Task details:
Lay out the lines as a JSON list of strings, one string per line, starting at the very first line and ending at the line that contains "will [437, 302].", with both ends included. Leave out any blank lines.

** start Input material **

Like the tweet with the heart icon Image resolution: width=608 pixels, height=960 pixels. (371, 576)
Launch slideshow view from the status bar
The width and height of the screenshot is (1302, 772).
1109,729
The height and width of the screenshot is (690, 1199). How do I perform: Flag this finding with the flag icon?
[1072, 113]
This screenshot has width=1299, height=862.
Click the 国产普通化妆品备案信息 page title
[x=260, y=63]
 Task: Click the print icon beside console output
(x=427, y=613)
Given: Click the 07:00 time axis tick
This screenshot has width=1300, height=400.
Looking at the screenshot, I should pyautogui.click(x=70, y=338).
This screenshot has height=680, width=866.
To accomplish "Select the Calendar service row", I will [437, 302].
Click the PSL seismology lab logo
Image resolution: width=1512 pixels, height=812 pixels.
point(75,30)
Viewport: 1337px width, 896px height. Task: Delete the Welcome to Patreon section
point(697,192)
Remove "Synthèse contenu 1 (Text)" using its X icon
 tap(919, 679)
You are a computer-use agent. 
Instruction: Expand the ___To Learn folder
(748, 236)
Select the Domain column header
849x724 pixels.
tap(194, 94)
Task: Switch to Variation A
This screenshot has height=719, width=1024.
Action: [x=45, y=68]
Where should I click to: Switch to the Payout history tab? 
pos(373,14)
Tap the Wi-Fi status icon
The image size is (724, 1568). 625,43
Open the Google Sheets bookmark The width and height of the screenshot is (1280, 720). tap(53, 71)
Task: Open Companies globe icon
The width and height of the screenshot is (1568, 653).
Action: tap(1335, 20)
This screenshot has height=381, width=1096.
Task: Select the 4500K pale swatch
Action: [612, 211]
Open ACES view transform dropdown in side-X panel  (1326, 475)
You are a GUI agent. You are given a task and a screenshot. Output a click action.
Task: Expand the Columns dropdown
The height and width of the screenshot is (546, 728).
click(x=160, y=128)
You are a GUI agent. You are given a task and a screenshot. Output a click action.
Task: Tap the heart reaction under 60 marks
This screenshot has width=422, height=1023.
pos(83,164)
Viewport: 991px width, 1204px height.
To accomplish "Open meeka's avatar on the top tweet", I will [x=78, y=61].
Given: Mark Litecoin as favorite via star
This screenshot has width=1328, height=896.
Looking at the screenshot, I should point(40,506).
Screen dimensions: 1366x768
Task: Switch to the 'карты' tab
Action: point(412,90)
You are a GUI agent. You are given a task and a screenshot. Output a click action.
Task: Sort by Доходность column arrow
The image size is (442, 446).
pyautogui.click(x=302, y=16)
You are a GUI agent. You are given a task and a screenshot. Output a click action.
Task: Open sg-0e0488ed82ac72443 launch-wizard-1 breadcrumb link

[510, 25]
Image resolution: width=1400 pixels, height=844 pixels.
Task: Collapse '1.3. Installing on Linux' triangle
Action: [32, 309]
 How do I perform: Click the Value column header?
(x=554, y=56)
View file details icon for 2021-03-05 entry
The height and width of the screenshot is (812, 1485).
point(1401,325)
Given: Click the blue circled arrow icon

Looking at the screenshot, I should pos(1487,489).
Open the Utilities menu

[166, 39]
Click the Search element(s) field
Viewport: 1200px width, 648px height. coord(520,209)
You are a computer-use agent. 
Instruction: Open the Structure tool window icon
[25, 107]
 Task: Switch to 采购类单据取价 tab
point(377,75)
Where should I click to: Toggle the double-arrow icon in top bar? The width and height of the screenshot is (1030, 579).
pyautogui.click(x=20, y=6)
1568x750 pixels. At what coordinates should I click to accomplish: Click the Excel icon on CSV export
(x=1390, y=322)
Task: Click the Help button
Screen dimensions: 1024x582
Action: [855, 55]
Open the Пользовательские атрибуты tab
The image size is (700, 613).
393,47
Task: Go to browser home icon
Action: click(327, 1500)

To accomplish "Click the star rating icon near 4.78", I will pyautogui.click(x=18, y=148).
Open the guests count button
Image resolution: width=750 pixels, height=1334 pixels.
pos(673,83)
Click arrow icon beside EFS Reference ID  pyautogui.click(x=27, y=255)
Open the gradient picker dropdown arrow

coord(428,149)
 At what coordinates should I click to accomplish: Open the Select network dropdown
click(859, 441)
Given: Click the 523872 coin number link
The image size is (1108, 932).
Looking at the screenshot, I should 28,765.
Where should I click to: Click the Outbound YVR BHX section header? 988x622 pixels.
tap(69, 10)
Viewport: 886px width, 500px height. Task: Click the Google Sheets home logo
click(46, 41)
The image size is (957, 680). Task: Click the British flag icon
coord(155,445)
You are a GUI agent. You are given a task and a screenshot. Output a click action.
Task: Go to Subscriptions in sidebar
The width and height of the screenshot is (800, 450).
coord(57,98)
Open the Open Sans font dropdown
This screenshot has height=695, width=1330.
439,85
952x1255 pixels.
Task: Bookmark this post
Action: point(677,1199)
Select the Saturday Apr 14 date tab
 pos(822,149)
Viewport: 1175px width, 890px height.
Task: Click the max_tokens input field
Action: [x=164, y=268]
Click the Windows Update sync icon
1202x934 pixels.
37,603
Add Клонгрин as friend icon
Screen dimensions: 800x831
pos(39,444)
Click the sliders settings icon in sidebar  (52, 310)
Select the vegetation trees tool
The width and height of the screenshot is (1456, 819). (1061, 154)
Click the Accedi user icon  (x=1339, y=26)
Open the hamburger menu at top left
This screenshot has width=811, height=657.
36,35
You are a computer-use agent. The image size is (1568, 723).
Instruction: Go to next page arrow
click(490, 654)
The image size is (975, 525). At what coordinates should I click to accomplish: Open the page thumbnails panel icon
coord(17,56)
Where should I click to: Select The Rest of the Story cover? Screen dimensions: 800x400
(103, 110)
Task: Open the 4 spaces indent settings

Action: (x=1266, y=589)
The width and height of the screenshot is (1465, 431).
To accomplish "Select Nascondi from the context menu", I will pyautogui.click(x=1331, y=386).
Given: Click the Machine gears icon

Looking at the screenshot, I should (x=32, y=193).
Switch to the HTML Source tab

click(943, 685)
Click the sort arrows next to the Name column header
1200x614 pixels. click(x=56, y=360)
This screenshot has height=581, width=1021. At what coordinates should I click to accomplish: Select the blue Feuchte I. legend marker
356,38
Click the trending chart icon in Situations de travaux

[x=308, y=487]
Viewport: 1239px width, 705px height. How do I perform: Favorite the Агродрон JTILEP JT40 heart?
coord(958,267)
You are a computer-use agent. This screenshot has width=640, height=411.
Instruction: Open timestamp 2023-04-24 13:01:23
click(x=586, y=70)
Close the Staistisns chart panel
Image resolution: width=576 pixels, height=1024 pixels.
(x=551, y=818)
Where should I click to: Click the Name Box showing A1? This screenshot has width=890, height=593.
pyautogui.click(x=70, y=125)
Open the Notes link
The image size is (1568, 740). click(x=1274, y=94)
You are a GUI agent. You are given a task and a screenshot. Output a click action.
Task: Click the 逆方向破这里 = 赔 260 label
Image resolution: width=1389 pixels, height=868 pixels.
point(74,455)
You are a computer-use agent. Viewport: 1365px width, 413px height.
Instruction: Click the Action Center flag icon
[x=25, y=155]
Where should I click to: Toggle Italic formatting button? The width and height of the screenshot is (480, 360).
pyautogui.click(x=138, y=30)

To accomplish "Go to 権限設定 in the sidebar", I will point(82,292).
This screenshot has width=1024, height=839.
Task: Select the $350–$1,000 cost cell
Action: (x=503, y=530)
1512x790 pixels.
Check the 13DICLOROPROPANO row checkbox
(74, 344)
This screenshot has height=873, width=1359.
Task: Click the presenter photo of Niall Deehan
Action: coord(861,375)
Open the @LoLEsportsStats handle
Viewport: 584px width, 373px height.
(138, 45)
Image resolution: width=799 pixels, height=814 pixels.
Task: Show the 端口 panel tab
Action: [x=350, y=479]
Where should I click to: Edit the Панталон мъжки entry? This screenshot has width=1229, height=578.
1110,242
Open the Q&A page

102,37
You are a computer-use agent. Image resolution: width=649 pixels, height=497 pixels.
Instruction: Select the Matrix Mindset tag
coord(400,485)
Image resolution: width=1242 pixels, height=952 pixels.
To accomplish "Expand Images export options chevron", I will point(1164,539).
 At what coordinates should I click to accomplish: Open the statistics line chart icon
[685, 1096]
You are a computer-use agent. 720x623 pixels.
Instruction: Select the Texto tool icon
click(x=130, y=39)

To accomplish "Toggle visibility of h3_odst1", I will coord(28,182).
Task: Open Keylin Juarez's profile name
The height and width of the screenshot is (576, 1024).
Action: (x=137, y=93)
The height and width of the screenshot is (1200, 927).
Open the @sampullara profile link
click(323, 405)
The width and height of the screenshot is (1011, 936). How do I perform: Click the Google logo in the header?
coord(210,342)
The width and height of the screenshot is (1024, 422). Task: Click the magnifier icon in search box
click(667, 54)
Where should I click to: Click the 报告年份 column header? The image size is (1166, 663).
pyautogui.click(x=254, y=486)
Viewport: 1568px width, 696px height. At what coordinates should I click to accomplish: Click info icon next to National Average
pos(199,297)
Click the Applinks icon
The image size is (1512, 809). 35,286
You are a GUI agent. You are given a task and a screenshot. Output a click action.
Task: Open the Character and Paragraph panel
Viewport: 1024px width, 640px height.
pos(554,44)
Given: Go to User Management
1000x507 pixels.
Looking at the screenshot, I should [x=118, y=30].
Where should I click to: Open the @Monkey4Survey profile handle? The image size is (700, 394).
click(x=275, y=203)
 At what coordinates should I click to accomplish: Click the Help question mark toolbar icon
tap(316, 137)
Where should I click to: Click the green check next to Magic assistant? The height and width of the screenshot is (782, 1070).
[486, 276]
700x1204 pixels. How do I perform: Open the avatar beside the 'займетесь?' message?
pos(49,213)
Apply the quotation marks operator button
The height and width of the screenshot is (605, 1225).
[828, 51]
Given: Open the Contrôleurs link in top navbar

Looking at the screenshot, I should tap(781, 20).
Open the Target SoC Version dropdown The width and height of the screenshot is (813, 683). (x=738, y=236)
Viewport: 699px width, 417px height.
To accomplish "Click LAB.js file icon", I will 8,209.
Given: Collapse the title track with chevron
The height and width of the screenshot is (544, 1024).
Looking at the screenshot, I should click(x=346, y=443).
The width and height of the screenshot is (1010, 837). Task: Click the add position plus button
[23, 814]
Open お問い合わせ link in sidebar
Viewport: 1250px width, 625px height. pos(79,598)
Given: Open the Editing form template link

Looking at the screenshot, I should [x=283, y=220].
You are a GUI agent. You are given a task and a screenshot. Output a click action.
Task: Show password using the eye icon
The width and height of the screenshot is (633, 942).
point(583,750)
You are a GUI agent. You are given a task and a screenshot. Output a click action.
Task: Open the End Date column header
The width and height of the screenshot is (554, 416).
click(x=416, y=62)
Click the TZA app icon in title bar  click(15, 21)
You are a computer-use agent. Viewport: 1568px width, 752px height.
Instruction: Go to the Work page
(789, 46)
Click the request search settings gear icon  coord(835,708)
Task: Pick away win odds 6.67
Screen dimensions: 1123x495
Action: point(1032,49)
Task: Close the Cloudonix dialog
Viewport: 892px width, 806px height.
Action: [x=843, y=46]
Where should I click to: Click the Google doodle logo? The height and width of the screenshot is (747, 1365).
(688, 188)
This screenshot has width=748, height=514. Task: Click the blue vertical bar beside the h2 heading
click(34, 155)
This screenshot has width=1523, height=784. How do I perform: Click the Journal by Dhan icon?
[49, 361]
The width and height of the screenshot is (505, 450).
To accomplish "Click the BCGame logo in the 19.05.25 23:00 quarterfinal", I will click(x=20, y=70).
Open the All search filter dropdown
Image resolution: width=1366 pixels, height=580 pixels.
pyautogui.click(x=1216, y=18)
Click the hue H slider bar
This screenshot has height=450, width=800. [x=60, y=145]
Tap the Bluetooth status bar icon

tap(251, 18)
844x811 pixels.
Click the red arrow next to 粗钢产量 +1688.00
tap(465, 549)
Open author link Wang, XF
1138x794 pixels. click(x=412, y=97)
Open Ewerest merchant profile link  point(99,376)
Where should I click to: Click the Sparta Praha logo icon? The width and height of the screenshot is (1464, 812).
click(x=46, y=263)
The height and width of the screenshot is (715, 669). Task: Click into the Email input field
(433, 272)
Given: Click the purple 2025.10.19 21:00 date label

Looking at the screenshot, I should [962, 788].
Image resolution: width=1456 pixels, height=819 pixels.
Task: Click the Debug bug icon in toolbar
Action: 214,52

** end Input material **

Written response:
[
  "Like the tweet with the heart icon Image resolution: width=608 pixels, height=960 pixels. (371, 576)",
  "Launch slideshow view from the status bar",
  "The width and height of the screenshot is (1302, 772).",
  "1109,729",
  "The height and width of the screenshot is (690, 1199). How do I perform: Flag this finding with the flag icon?",
  "[1072, 113]",
  "This screenshot has width=1299, height=862.",
  "Click the 国产普通化妆品备案信息 page title",
  "[x=260, y=63]",
  " Task: Click the print icon beside console output",
  "(x=427, y=613)",
  "Given: Click the 07:00 time axis tick",
  "This screenshot has width=1300, height=400.",
  "Looking at the screenshot, I should pyautogui.click(x=70, y=338).",
  "This screenshot has height=680, width=866.",
  "To accomplish \"Select the Calendar service row\", I will [437, 302]."
]